Demans hastası olan eski Genelkurmay 2. Başkanı Çevik Bir hakkında düzenlenen hastane raporunda, cezaevi koşullarında kalmasının uygun olmadığı, infazının ertelenmesi gerektiği belirtildi.
Adli Tıp Kurumu (ATK) değil hastane heyetinin verdiği rapora göre Çevik Bir tahliye edildi. Burada yanlış olan bir şey yok. Hastane heyeti tıp etiğine göre rapor düzenlediyse, “hapiste tek başına yaşamını idame ettiremeyecek” Çevik Bir’in tahliye edilmesinde yanlış olan hiçbir şey yok.

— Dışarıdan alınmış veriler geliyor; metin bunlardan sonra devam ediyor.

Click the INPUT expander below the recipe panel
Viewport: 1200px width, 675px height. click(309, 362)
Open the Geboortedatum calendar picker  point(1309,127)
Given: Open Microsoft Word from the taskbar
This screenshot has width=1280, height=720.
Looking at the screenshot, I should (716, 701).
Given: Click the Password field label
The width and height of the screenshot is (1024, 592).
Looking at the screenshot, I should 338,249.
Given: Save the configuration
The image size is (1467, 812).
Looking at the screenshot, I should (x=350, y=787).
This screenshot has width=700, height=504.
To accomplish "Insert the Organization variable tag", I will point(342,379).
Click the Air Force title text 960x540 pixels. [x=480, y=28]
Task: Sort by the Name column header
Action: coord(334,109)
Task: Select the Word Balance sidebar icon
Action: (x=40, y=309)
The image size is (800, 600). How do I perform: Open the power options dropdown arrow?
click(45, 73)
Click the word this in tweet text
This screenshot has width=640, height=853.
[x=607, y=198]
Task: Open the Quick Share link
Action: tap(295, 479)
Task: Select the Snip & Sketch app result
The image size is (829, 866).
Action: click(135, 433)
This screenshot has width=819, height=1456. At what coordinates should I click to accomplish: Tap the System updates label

Yanlış ve çifte standart olan, aynı raporu olan demans hastası Aysel Tuğluk’un serbest bırakılmamasıdır. Üstelik Tuğluk’a ATK raporu dayatılıyor. ATK ise tıp etiğine tümüyle aykırı bir şekilde “hapiste kalabilir” raporu veriyor.
Birincisi ATK raporunun dayatması iktidarın kendi burjuva hukukunu bile tanımamasının ifadesidir. Çünkü ATK raporu zorunluluğunun olmadığını Çevik Bir’in tahliye edilmesi gösteriyor. İkincisi yine iktidarın hukuk-norm-kural tanımazlığına başka bir örnek de ATK raporuyla bile hapiste kalamaz denen Ergin Aktaş gibi engelli tutsakların serbest bırakılmamasıdır. Hatta bazen “tehlikeli” diye verilen polis raporuyla bile tahliyeler engelleniyor. Sonuç olarak hasta mahpusun serbest kalıp kalmayacağına savcının talebiyle infaz hakimliği karar veriyor.
“Tek başına yaşamını idame ettiremez” denilen demans hastası Çevik Bir tahliye edilirken, demans hastası Aysel Tuğluk’un tahliye edilmemesi çifte standarttır. Dahası konuşmakta bile zorlanan Tuğluk’un ifade vermeye zorlanması burjuva hukukun bile alenen çiğnenmesidir.
Gerici-faşist iktidarın çifte standardı ve kendi burjuva hukukunu bile bu kadar rahat çiğnemesinin gerisinde kitlelerin tepkisiz ve sessiz kalmalarının mutlaka payı vardır. Düzen muhalefeti kitlelerin enerjisini seçime endeksleyerek boşa çıkarıyor Kitlelerin tepkisinin mücadeleye ve sokaklara akmasının önüne geçerek sermaye iktidarının ayakta kalmasının yolunu düzlüyor.
Oysa gerçek çözüm yolu örgütlü mücadele ve kitlelerin sokaklara çıkarak haklarına ve geleceklerine sahip çıkmalarından geçiyor. İşçi ve emekçiler sokakları çıktıkları zaman çözümün de yolunu mutlaka açacaklardır.